Sensitivity analyses by serum digoxin level

Parameter N Unadjusted Model (HR [95% CI]) Covariate- and Propensity Score–Adjusted Model (HR [95% CI])a
Mortality risk by time-varying serum digoxin level
    per 1-ng/ml increase 3313b 1.22 (1.11 to 1.34) 1.11 (1.00 to 1.24)
    no digoxin level monitoring 40.7%c 1.16 (1.02 to 1.32) 1.14 (0.99 to 1.32)
    <0.6 ng/ml 23.8% 1.00 (reference) 1.00 (reference)
    0.6 to 0.9 ng/ml 12.6% 1.05 (0.89 to 1.24) 1.06 (0.87 to 1.29)
    1.0 to 2.2 ng/ml 20.3% 1.33 (1.16 to 1.53) 1.19 (0.98 to 1.44)
    >2.2 ng/ml 2.6% 1.59 (1.14 to 2.23) 1.14 (1.01 to 1.30)
    P for trend 0.0007 0.14
Mortality risk after covariate matching
    matched on facility 928 1.22 (1.03 to 1.43) 1.05 (0.88 to 1.27)
    matched on physician 840 1.27 (1.08 to 1.50) 1.18 (1.01 to 1.38)
    matched on propensity scored 1626 1.22 (1.09 to 1.37) 1.55 (1.05 to 2.27)

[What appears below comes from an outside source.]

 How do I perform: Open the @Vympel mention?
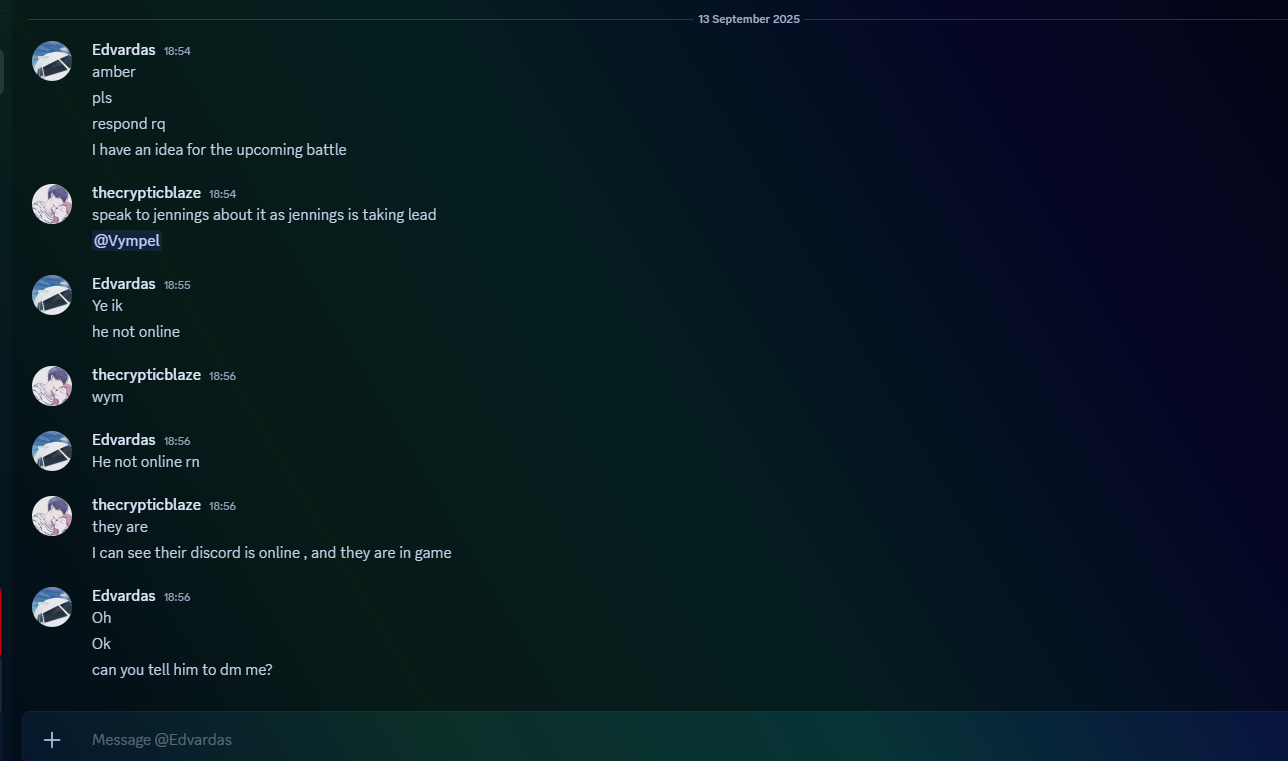127,241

aParameters used in the propensity score were the same as the primary analysis (see Table 2 footnote); covariates used in the Cox model were the same as the primary analysis with the exception of serum digoxin level, K, calcium, dialysate potassium, dialysate calcium, albumin, hemoglobin, systolic and diastolic BP (pre- and postdialysis readings), weight, interdialytic weight gain, and Charleson comorbidity index, which were modeled as time-dependent parameters (90-day cycles).

bA total of 1237 of 4550 patients were censored at death because no in-center serum digoxin level monitoring was done.

cResults are reported as a percentage of time in each serum digoxin ordinal given patients had changing serum digoxin levels during the follow-up period.

dStandardized difference = 0.4% and variance ratio = 0.02% for the propensity score between the groups after matching.